▶ **RECORDS SUPPLIED**
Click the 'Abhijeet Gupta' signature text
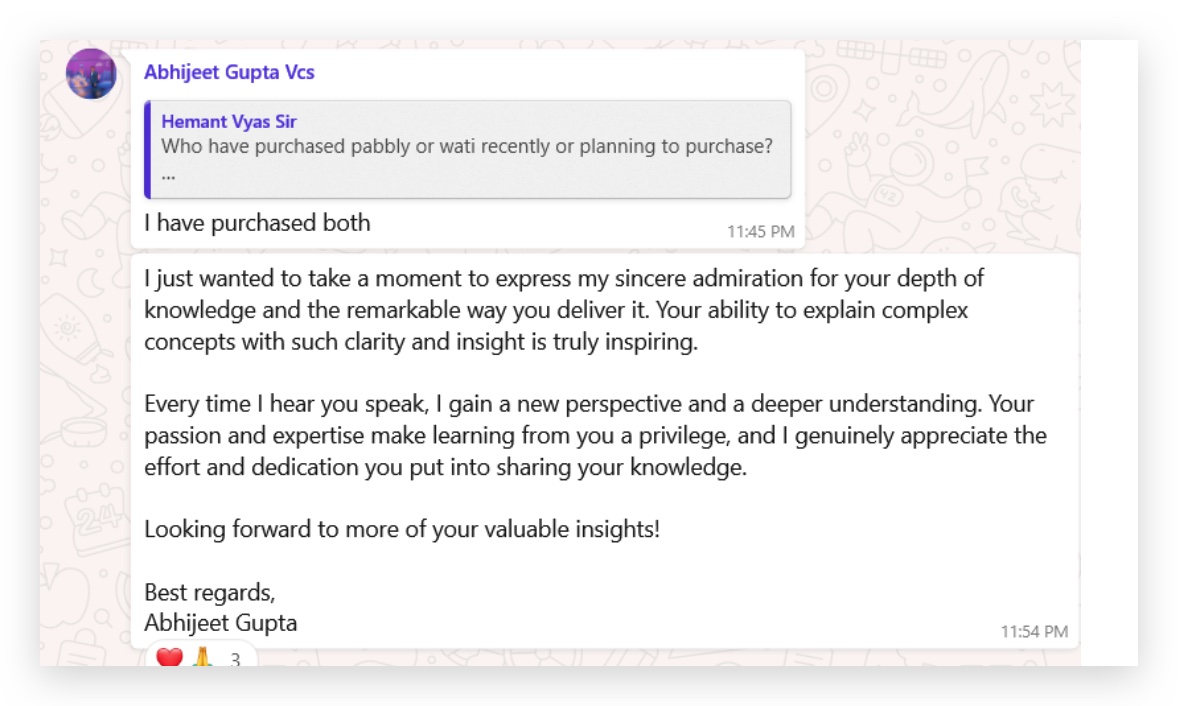Image resolution: width=1178 pixels, height=706 pixels. pos(220,622)
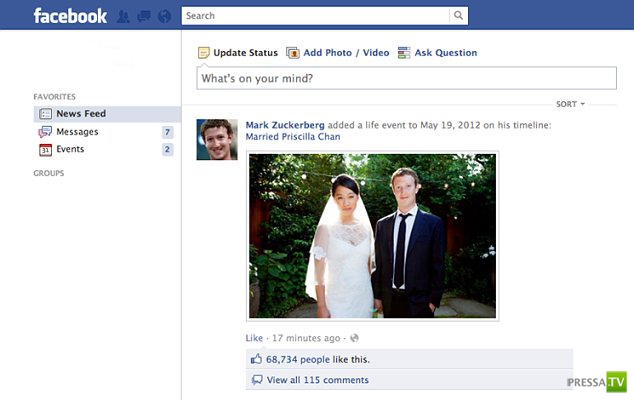
Task: Open the messages icon in top bar
Action: [x=143, y=16]
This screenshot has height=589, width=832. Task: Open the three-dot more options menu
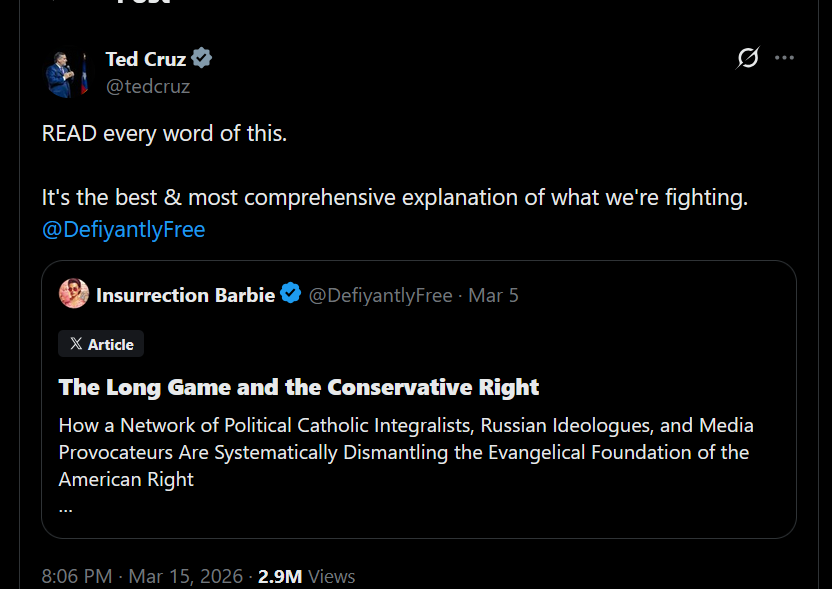[x=784, y=57]
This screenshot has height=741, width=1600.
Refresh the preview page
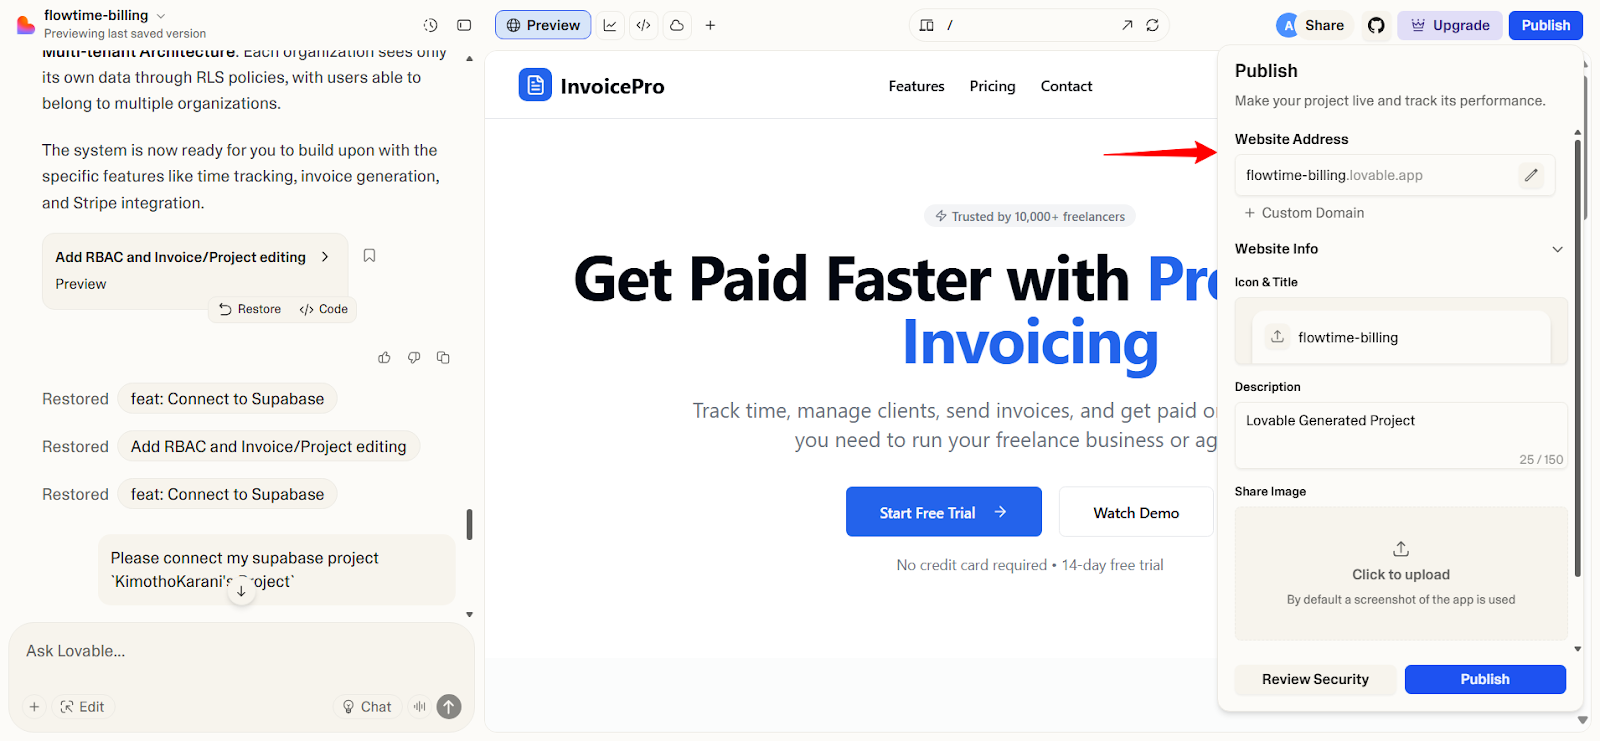(x=1152, y=25)
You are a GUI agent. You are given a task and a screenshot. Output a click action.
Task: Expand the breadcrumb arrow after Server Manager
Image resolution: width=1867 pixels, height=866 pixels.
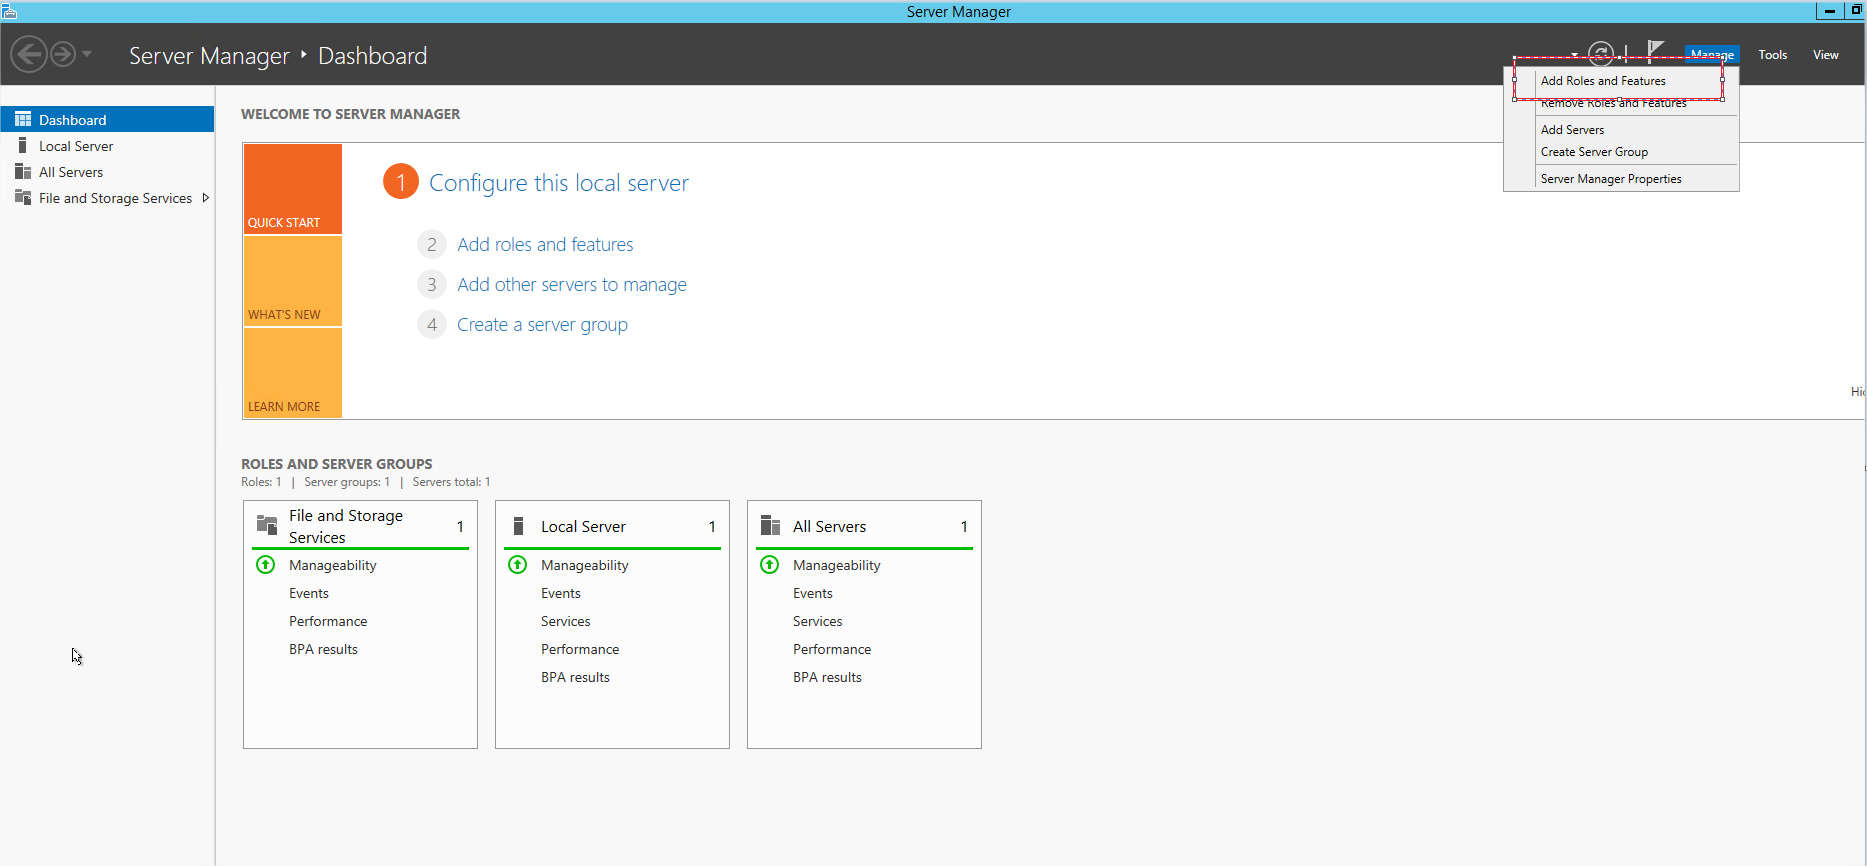(x=304, y=55)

▶ **PROBLEM STATEMENT**
Word for word, restate the lines from the line with "This screenshot has height=741, width=1600." through the last line of the entries, and nothing beyond them. Omit pictures.

▶ **YOUR RESPONSE**
This screenshot has height=741, width=1600.
Refresh the preview page
(x=1152, y=25)
You are a GUI agent. You are given a task and a screenshot. Output a click action.
Task: Expand the breadcrumb arrow after Server Manager
Image resolution: width=1867 pixels, height=866 pixels.
(x=304, y=55)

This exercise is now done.